He explained that the house was his personal achievement and he was not comfortable sharing ownership.
Money and relationships do not always mix well. It is one thing to split dinner bills or share rent, but when it comes to something as big as buying a house, expectations can get complicated pretty quickly. That’s exactly the dilemma a 26-year-old man, a user on Reddit known as u/Appropriate-Way416, faces. The man recently reached a huge personal milestone. He had saved for years and was finally ready to buy a house. He had worked hard for it and was excited to share the news with his 23-year-old boyfriend. But rather than celebrating with him, his boyfriend started acting distant.
"Ever since I mentioned it, my boyfriend has been acting off," he mentioned in his post. "He's implied multiple times that he should be added to the mortgage if he's going to live there with me." He went on to explain the real issue. "The thing is, he hasn't contributed any savings or a deposit. I've tried to explain that this is something I've worked hard for, and I'm not comfortable putting him on the mortgage, especially since we've only been dating for two years," he explained. But despite his reasoning, his boyfriend kept bringing it up. "Now he's asking repeatedly, almost as if it's something I owe him, and his attitude about it is putting me off," he admitted.
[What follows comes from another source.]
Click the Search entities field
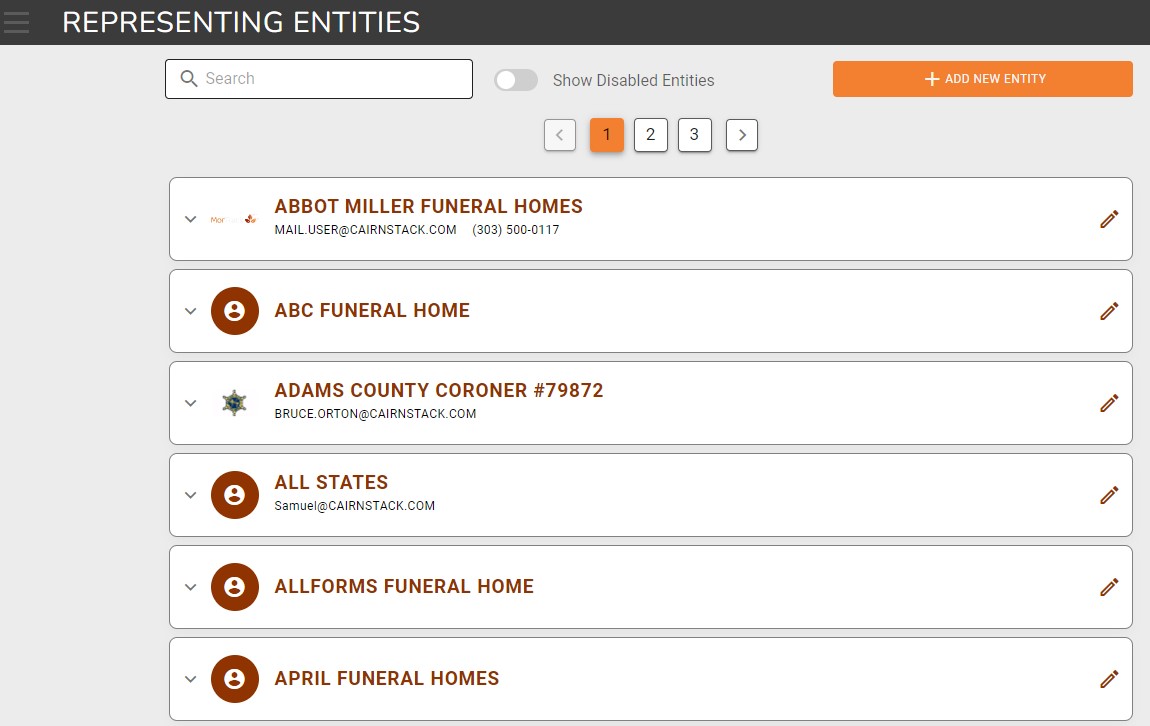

He further explained that rather than celebrating the milestone with him, his boyfriend "seems upset and left out."
"I feel torn because I don't want to make him unhappy, but I also feel like this is an unfair expectation," he shared. After observing the boyfriend's behavior, the man questioned whether he was being unreasonable for keeping the mortgage in his name. The post quickly gained traction, with over 20k upvotes and many users weighing in on the situation.
u/OkieLady1952 didn't hold back and wrote, "I wouldn't give him anything ring or not! He’s put absolutely nothing into this house and he expects half ownership! Definitely an entitled gold digger. It's time for him to move on. If he says he has nowhere to go, tell him he should have thought of that before he started making demands."
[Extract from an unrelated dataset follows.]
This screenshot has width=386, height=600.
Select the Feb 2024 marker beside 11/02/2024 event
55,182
u/1melissasp added, "A good partner would recognize OP’s hard work and celebrate the achievement. The fact that he’s upset instead of being supportive is a problem." u/Far_Information_9613 said, "He is a gold digger. Don’t make it difficult to get rid of him."
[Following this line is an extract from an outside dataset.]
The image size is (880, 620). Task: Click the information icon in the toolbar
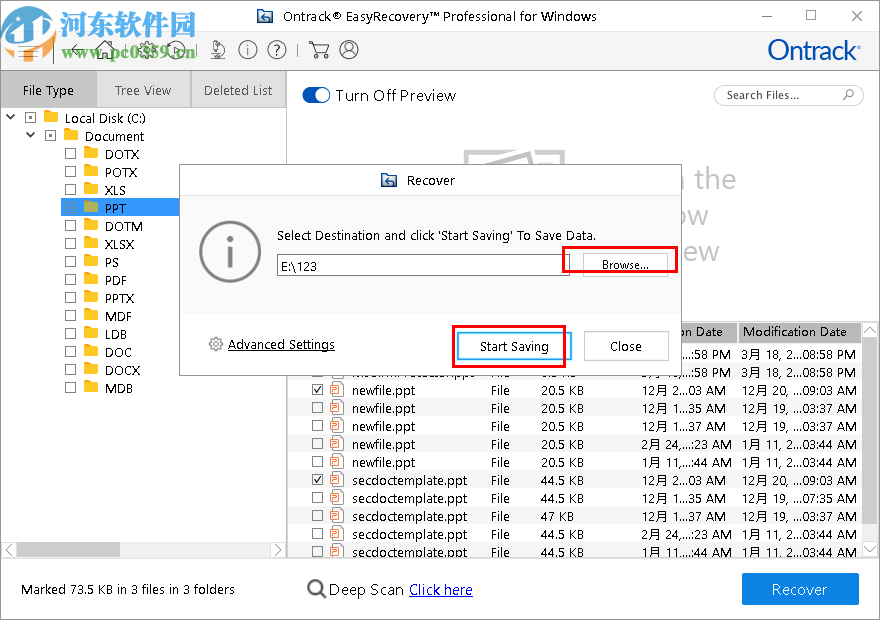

u/LongjumpingDesk4026 chimed in, "Not being unreasonable. His reaction to you is speaking volumes, to be honest! You don’t owe him anything, if you did want him to be on the mortgage just do a declaration of trust that way the deposit is still yours, if you do split up."
u/Oh-yes-I-did offered practical advice, "Make sure you have a cohabitation agreement in place before you both move into a house that you purchased. It’ll prevent arguments since both parties will know what’s expected in advance. If he gets upset and refuses, it’s time to move on. You have to protect your own interests. Especially given that you haven’t been together for a long time and you’re both so young. Many changes ahead for both of you."